Does the description disclose side effects, auth requirements, rate limits, or destructive behavior?

With no annotations provided, the description carries the full burden. It discloses the tool fetches schema via introspection and returns JSON, which is useful behavioral context. However, it lacks details on permissions, rate limits, error handling, or whether it's read-only/destructive, leaving gaps for a mutation-sensitive context.

Agents need to know what a tool does to the world before calling it. Descriptions should go beyond structured annotations to explain consequences.

Conciseness5/5

Is the description appropriately sized, front-loaded, and free of redundancy?

The description is a single, efficient sentence that front-loads key information (fetches schema, uses introspection, returns JSON) with no wasted words. It's appropriately sized for a simple tool with no parameters.

Shorter descriptions cost fewer tokens and are easier for agents to parse. Every sentence should earn its place.

Completeness3/5

Given the tool's complexity, does the description cover enough for an agent to succeed on first attempt?

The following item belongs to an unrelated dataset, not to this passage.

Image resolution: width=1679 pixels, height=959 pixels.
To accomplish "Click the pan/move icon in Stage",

Given the tool's simplicity (0 parameters, no output schema, no annotations), the description is adequate but minimal. It explains what the tool does and the return format, but lacks context on behavioral traits like safety or performance, which could be important for an API introspection tool.

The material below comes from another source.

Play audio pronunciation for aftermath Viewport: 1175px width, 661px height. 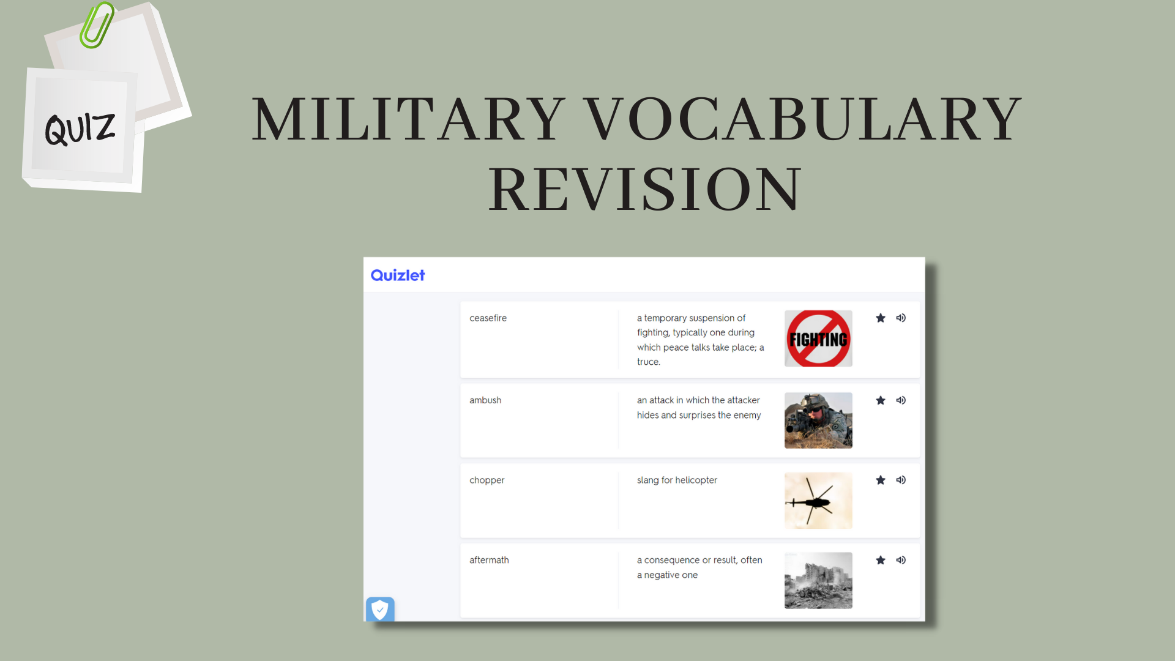tap(900, 560)
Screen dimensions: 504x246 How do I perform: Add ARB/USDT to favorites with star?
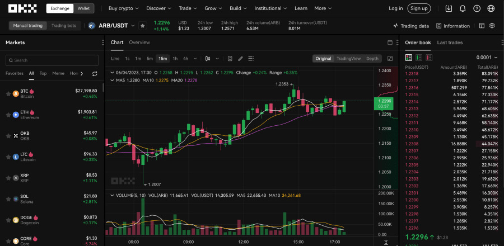(143, 26)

Complex tools with many parameters or behaviors need more documentation. Simple tools need less. This dimension scales expectations accordingly.

Parameters4/5

Does the description clarify parameter syntax, constraints, interactions, or defaults beyond what the schema provides?

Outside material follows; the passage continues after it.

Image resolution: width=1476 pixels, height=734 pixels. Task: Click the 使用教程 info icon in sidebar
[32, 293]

The input schema has 0 parameters with 100% coverage, so no parameter documentation is needed. The description appropriately doesn't discuss parameters, focusing on the tool's purpose instead, which aligns with the baseline for zero parameters.

Input schemas describe structure but not intent. Descriptions should explain non-obvious parameter relationships and valid value ranges.

Purpose4/5

Does the description clearly state what the tool does and how it differs from similar tools?

The description clearly states the action ('fetches') and resource ('schema of the target GraphQL API'), specifying it uses introspection and returns JSON format. It distinguishes from the sibling 'executeGraphQLOperation' by focusing on schema retrieval rather than operation execution, though it doesn't explicitly name the sibling for differentiation.

Agents choose between tools based on descriptions. A clear purpose with a specific verb and resource helps agents select the right tool.

Usage Guidelines2/5

Does the description explain when to use this tool, when not to, or what alternatives exist?

No explicit guidance on when to use this tool versus alternatives is provided. The description implies usage for schema introspection, but it doesn't mention prerequisites, when not to use it, or reference the sibling tool for operational queries.

Agents often have multiple tools that could apply. Explicit usage guidance like "use X instead of Y when Z" prevents misuse.